Giunti ormai agli ultimi mesi del 2024, possiamo affermare che uno dei grandi temi che anche quest’anno continua a smuovere le direzioni dei trend è ancora la nostalgia. “Nostalgia sells”, ci verrebbe da dire, e soprattutto quella per gli anni ’90 e 2000, ormai esplorati dalla Gen Z in tutte le declinazioni possibili e immaginabili. Gli stili si declinano con jeans a vita bassa e crop top, occhiali da sole a mascherina e tracksuit in ciniglia, ma anche con capi dai tagli classici del minimalismo anni ’90. Ma se si vuole riportare alla luce un’estetica in tutte le sue sfumature, occorre anche assaporarla al 100%, adottandola come stile di vita più che come un semplice trend.
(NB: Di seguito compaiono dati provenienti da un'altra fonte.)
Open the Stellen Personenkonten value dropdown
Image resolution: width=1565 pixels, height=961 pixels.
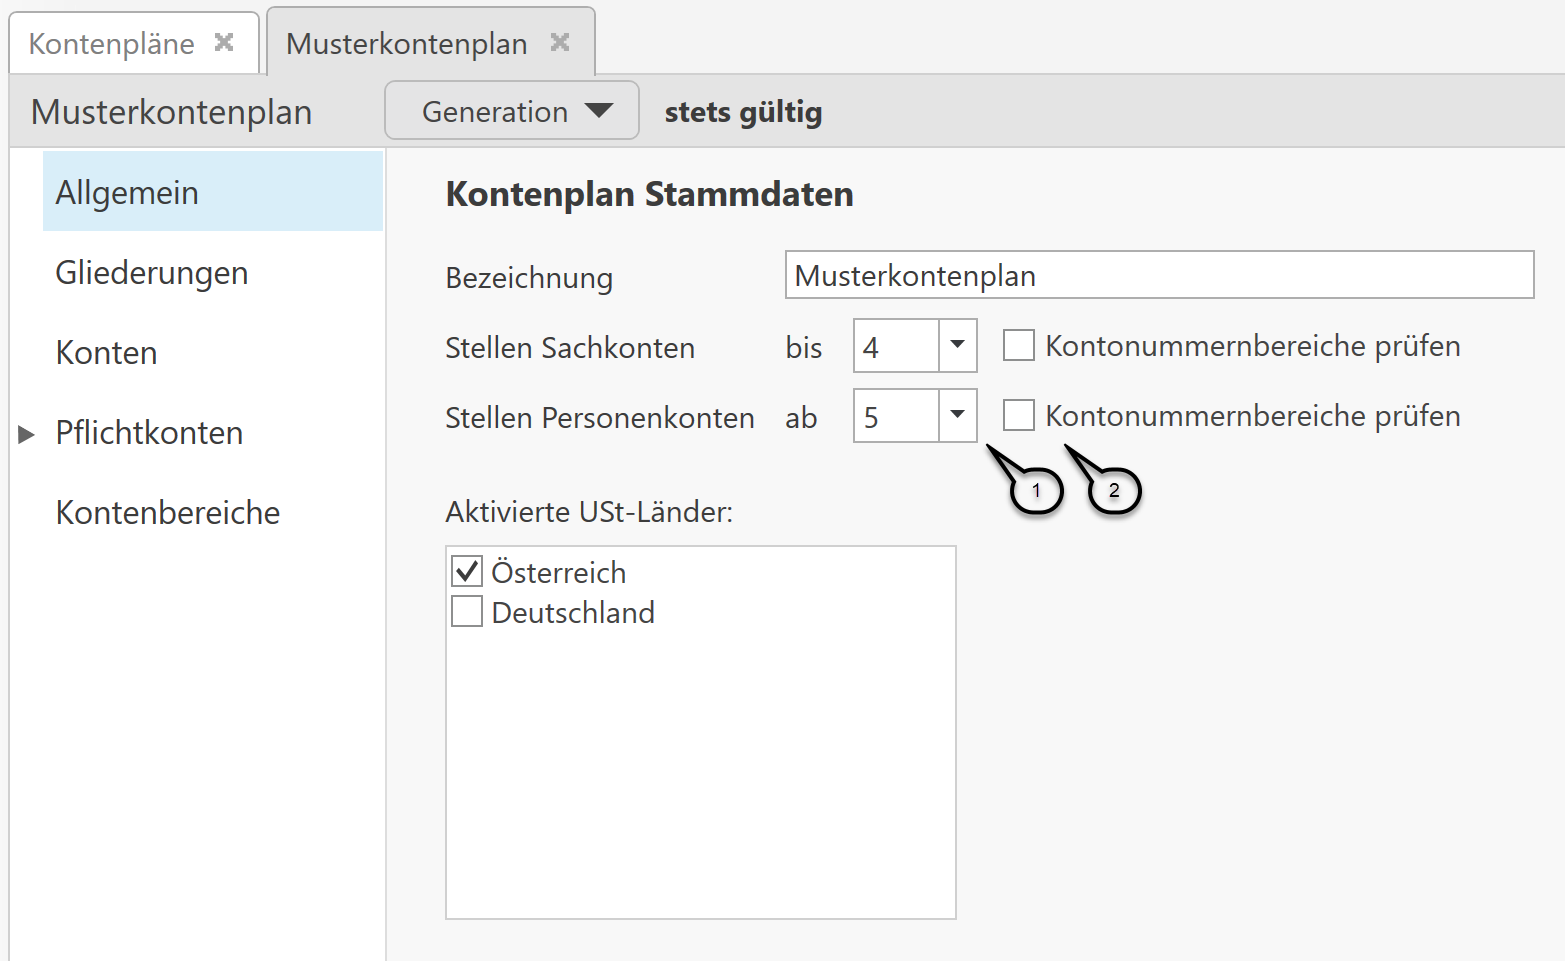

E infatti in questo contesto di nostalgia si inserisce il Retro Tech, che, come svela il nome del trend, utilizza gli strumenti tecnologici del passato per scrivere una nuova narrazione del presente. Qualche esempio? Ovviamente le cuffie con filo, ovvero le wired headphones, sicuramente non comode – quante volte i fili si trasformano in un enorme groviglio da sbrogliare? – ma assolutamente cool. La loro estetica slouchy e volutamente trasandata è in grado di donare al look un’allure non indifferente e perché no, a rendere unico il nostro stile. Le macchinette digitali sono un altro caposaldo di questa tendenza, come anche quelle analogiche, che ci riportano indietro a quando ci si fermava prima di scattare.
Non è un mistero che la Gen Z, negli ultimi anni, abbia riscoperto e si sia appassionata ai dumb phone, detti anche feature phone: quelli con i pulsanti, in pratica. Il crescente utilizzo di questi telefoni, soprattutto negli Stati Uniti, coincide anche con il digital detox che molti giovanissimi, nati nell’era digitale, hanno intrapreso negli ultimi anni. Anche i vinili, con la loro estetica evergreen, sono ormai amatissimi non solo dagli esperti di musica e di design, ma anche da chi rivede, nella nostalgia di una tecnologia ormai andata, un nuovo strumento d’espressione di sé ma anche un modo per distaccarsi dalla velocità con cui gira il mondo oggi.
Tutti questi elementi caratterizzano il Retro Tech: una tendenza, o atteggiamento potremmo dire, che accosta due parole apparentemente contraddittorie. Eppure la forza di quest’estetica è estremamente forte e passa attraverso diverse declinazioni. Dall’ispirazione pienamente Tumblr dal sapore più vintage, fino all’estetica del Y2K Futurism, che riflette il sentimento di novità che all’inizio del nuovo millennio univa moda, tecnologia e musica. Ma anche estetiche meno conosciute ma altrettanto impattanti, come ad esempio la Synthwave, esplorata e portata alla conoscenza del grande pubblico grazie anche a “Black Mirror”, nella puntata San Junipero della terza stagione, che esplora epoche diverse attraverso la lente del Synthwave. Questa estetica trae ispirazione dall’immaginario dei vecchi videogame e delle colonne sonore nostalgiche dell’Italo Disco degli anni ’80 e 2000, per un effetto nostalgico ma con un occhio strizzato al futuro.